Figure 1.

β-AR signaling activation reduces the deformability of macrophages. A) Retention of monocyte (U937) and macrophage (U937+PMA) cells was measured using parallel microfiltration after isoproterenol treatment for 24 h. Retention is measured by the mass of cell suspension that remains in the top well after applying 2 kPa pressure for 30 s relative to the initial mass. Higher retention indicates that cells are more likely to occlude the 5 µm pores. B) Cell size distribution of monocytes and macrophages in vehicle control (Veh) and isoproterenol (Iso)-treated groups. C) Density scatterplot shows data from quantitative deformability cytometry. We measure cell size and transit time, or the timescale for macrophages to pass through the 5 × 10 μm gap of a microfluidic channel (n > 1600). D) Boxplot shows the lower and upper quartiles with median (line). Whiskers show the 10–90th percentiles (P < 0.0001). E) Isoproterenol effects on mouse macrophage (RAW 264.7) cells. F–H) Relative retention measured by PMF following 24 h treatment with Iso (100 nM) and the β-blocker propranolol (Pro) (10 μM) (F). Pro+Iso indicates cotreatment.
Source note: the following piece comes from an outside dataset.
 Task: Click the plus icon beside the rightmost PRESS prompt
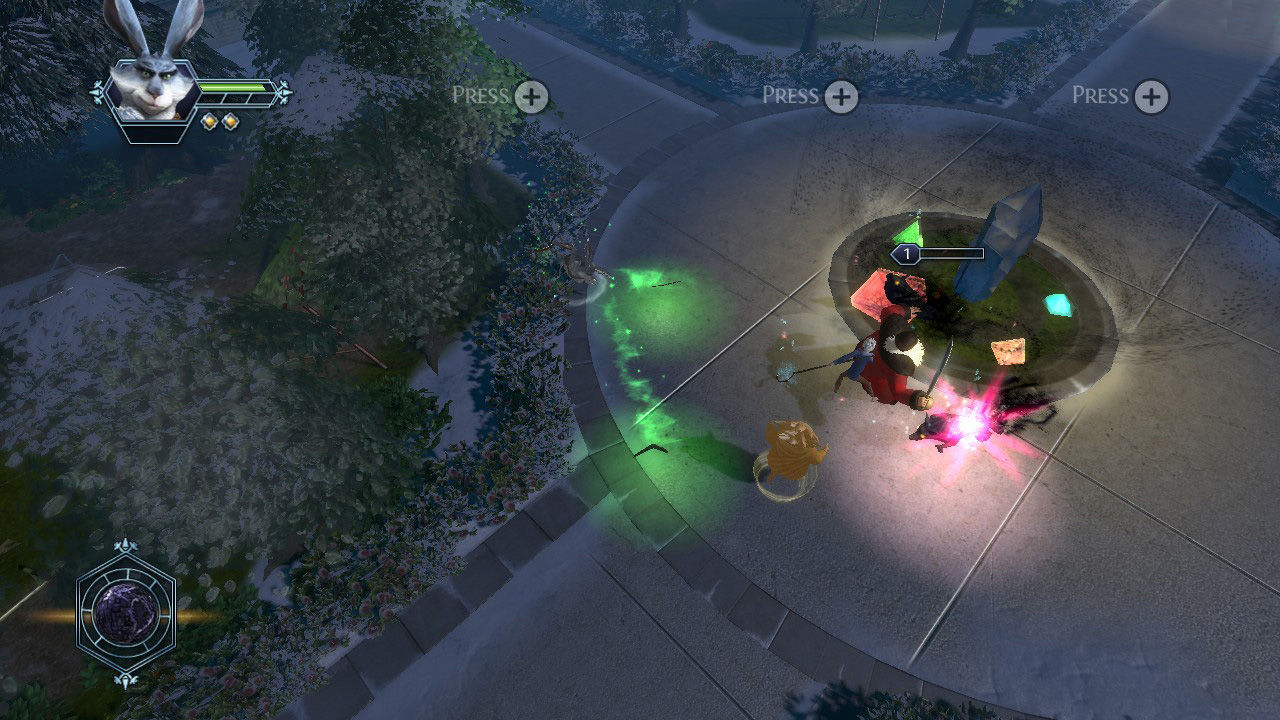point(1153,95)
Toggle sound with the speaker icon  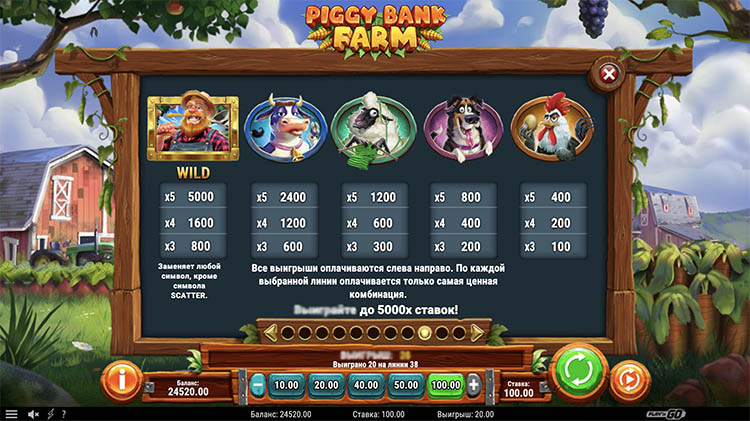[33, 413]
Adenylyl cyclase activator forskolin (For; 10 μM) (G). Calcium chelator BAPTA-AM [1,2-Bis(2-aminophenoxy)ethane-N,N,N′,N′-tetraacetic acid tetrakis-acetoxymethyl ester] (10 μM) (H). One-way ANOVA test with Tukey’s multiple comparison test. *P < 0.05, **P < 0.01, ***P < 0.001; n.s., not significant. Results represent data from at least 3 independent experiments (N = 3).